One of the many nice details of the forthcoming “The Stick Chair Book” are the printed “endsheets.” For those of you unfamiliar with the term, endsheets are the papers that are glued to the inside and back cover and the interior pages of the book.
Endsheets can be plain, patterned or printed with cool stuff. Adding printing to your endsheets adds expense, of course. But because I have done all the layout and photography for this book (and most of the illustrations), I have decided to throw some money into making some interesting endsheets.
Ever since I was a kid, I’ve always liked the family tree posters that explore rock ‘n’ roll and other forms of music. And I wanted to do one on chair forms. So I spent about a week sketching out a draft and then asked several furniture history nerds to poke holes in my tree.
Finally, I asked Welsh artist Lee John Phillips to draw the family tree for the endsheets. I was first introduced to Lee’s work by Chris Williams, and I quickly became a huge fan, especially of his quixotic Shed Project. Lee has been working on the drawings off and on for about a month, and he is getting near the end.
Things are looking very cool. So cool, in fact, that I might do a stupid thing and make some letterpress posters of the family tree. (I mean, it has been months since I’ve flushed good money down the potty.)
When we’re done, I’ll show you the whole thing here. Until then, here are some in-process details.
A couple caveats:
- This is a family tree of chair forms (backstools, thrown chairs, ladderbacks), and not chair styles (Chippendale, French Provincial, Late Jerry Style).
- The colors and images shown here are not finished. So that’s why they aren’t consistent.
— Christopher Schwarz
21 thoughts on “The Family Tree of Chairs”
I like it. Is chair #1 a rock and chair #2 a log?
Chair 1 is mom’s lap.
I’ve heard of making a chair from a tree, but this?
Will be an interesting addition to my poster collection
Shut up and take my money!
I hope there will be a branch for the seat of ease, the privy, loo, John, crapper.
Oh, thrown chairs? I think that’s the first time I’ve seen a Bobby Knight reference on this blog.
Very cool! Can’t wait to see it in all its glory!
Very cool, Christopher! I like them!
I’m really looking forward to your new book!
Thanks & Enjoy!
Thanks for the link to Lee John Phillips. He seems like a perfect match. I’m inspired to dig up my old Rapidograph pens! I’d prefer a bandana with his artwork. I’ve run out of wall space for posters.
Egads. Twenty-nine looks like an Adirondack chair. Shirley, the Adirondack chair is a red-leafed step shrub?!?
And, no, I don’t know who Shirley is.
That is the first Adirondack. A very important branch on the tree when it comes to “boarded furniture.”
The poster is a great idea even though I have enough posters and prints to fill an abandoned subway!
A very neglected variety of chairs are the ones used in movies that break apart when busted over someone’s head. Designed to fail under a certain condition. It’s just amazing.

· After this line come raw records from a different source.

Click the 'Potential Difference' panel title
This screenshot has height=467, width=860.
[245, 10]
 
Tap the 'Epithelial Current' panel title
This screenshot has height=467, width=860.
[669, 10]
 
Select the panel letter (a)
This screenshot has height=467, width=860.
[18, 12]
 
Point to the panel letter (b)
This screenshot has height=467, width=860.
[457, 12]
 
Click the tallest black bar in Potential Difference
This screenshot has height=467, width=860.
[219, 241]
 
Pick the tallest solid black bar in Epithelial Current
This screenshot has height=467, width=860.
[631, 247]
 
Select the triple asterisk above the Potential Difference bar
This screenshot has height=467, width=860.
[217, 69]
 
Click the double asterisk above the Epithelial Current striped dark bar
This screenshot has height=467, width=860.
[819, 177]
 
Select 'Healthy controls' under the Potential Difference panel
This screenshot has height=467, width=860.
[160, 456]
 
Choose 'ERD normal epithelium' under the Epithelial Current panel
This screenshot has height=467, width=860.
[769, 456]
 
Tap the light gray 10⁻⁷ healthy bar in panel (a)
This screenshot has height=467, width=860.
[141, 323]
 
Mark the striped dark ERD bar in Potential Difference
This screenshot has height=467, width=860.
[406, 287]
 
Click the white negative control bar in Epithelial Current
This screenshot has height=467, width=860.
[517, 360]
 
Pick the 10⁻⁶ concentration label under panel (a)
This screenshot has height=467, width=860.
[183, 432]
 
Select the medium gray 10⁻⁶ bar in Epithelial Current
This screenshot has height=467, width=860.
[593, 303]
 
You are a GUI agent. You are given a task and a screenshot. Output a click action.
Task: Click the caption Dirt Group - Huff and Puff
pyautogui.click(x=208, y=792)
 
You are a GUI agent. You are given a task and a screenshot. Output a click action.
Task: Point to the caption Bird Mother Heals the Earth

These would make awesome stickers.
Good idea. The drawings look great!
This has got my credit card quivering.
These endpapers are absolutely wonderful. I first became interested in Lost Art Press when I heard that you produce books here in the States, from start to finish. That alone was enough to hook me. But once I saw a few of your titles, my regard for you went through the roof. The sheer delight in book making that your diverse, artful book designs express — not only through such handsome commissioned work by artists, but through your selection of particular papers, fonts, and jacket designs — have enriched my life. And I haven’t even mentioned your titles’ educational, inspiring, and mind-expanding content. I am ridiculously honored to count myself among your authors. So grateful for all that you do.
This poster (if produced) would find a cherished spot awaiting it. So, hell yes to that idea!
Well that’s one customer!
Chris, I would LOVE to have the endsheets described. I am wholly aware of my privilege when I say this, but I’d be happy to pay for them.
” But because I have done all the layout and photography for this book (and most of the illustrations)”
You are a really good photographer and illustrator and obviously you have an incredible amount of experience with layout…So what gives? You had better be paying yourself for those skills! I say that in great earnest. The products you provide for us nerdy consumers are incredibly superior to that of any of the competition and you deserve it!